American government official (born 1950)

Edward Charles Hugler (born February 7, 1950) is an American lawyer and former government official who served as the Deputy Assistant Secretary for Operations in the U.S. Department of Labor's Office of the Assistant Secretary for Administration and Management at the United States Department of Labor from April 2000 until March 2018. He served as Acting Secretary of Labor from February 2–24, 2009, when Hilda Solis's nomination by President Barack Obama became bogged down during Senate confirmation hearings. He stepped down from the position when Solis was confirmed and sworn in as Secretary of Labor.
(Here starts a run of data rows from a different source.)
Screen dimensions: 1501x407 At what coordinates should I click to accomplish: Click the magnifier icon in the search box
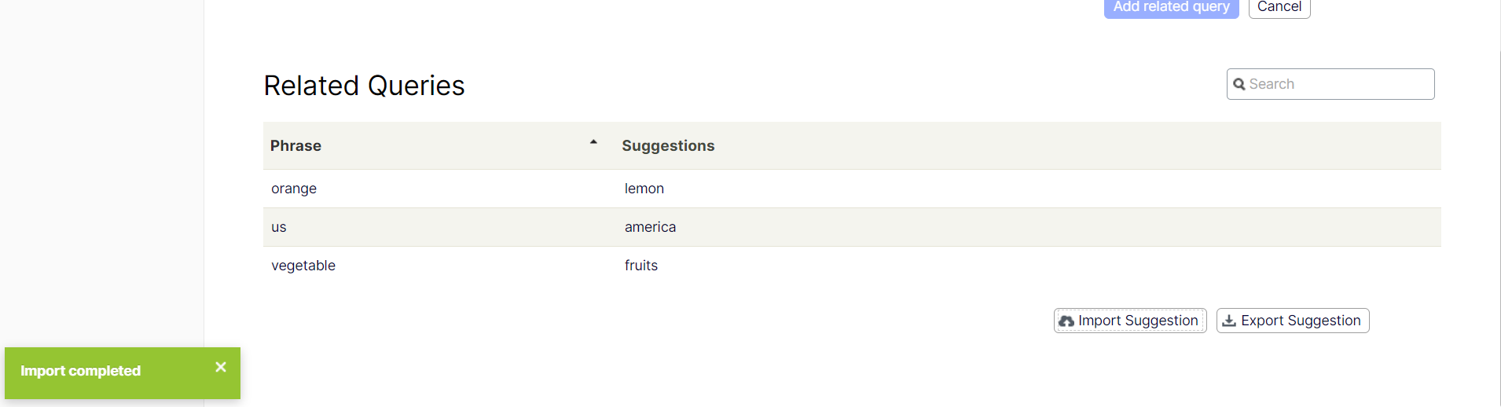(x=1239, y=84)
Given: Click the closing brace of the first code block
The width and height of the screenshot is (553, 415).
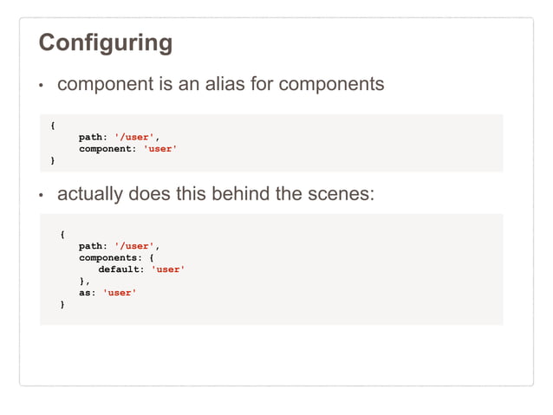Looking at the screenshot, I should coord(53,161).
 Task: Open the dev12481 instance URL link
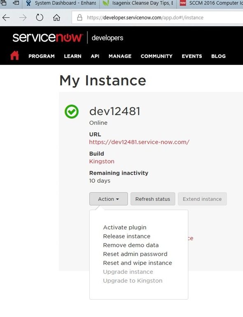pos(139,142)
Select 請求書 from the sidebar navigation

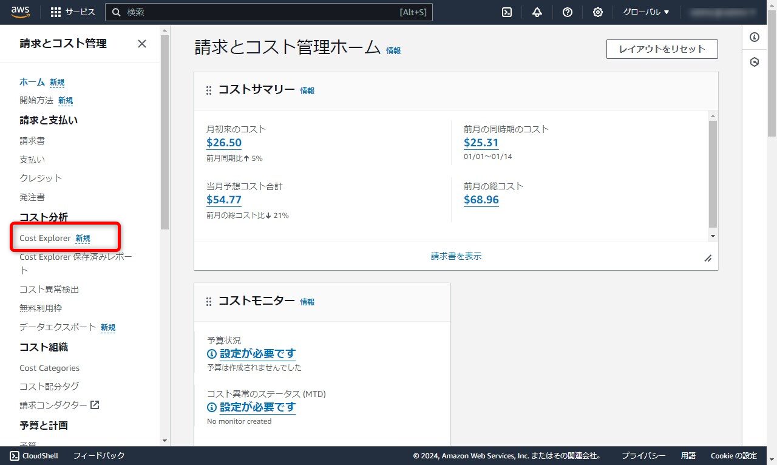[x=32, y=140]
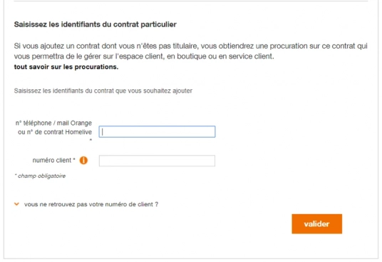Select the heading 'Saisissez les identifiants du contrat particulier'
This screenshot has width=382, height=262.
[96, 24]
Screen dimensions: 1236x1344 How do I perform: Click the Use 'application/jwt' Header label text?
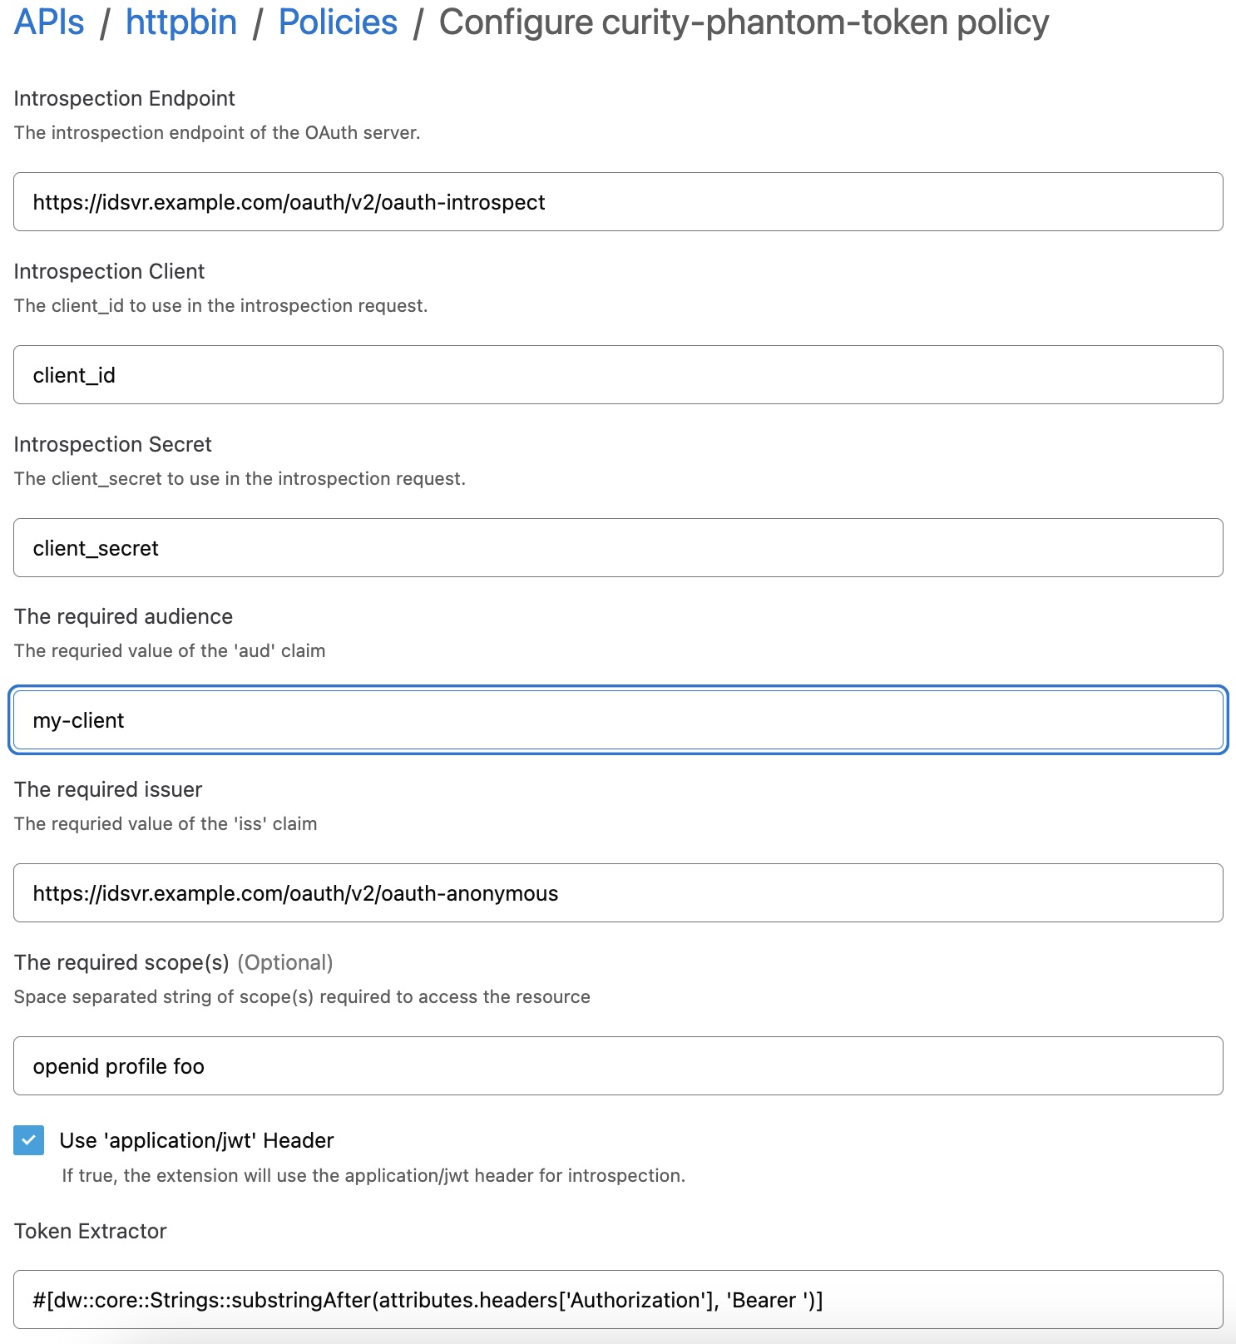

Ed Hugler also served as Acting Secretary of Labor from January 20, 2017, to April 28, 2017, when Alexander Acosta was confirmed and sworn into office.

As Deputy Assistant Secretary, Hugler oversaw day-to-day operations in the Department's Business Operations Center, Civil Rights Center, Emergency Management Center, Equal Employment Opportunity Office, Human Resources Center, Office of the Chief Information Officer, and the Security Center. From 1998 to 2000, he led the department-wide Year 2000 transition, preparing systems in the department's agencies for the year 2000, and managing associated contingency planning. He has also held posts in the Department's Mine Safety and Health Administration and Office of the Solicitor.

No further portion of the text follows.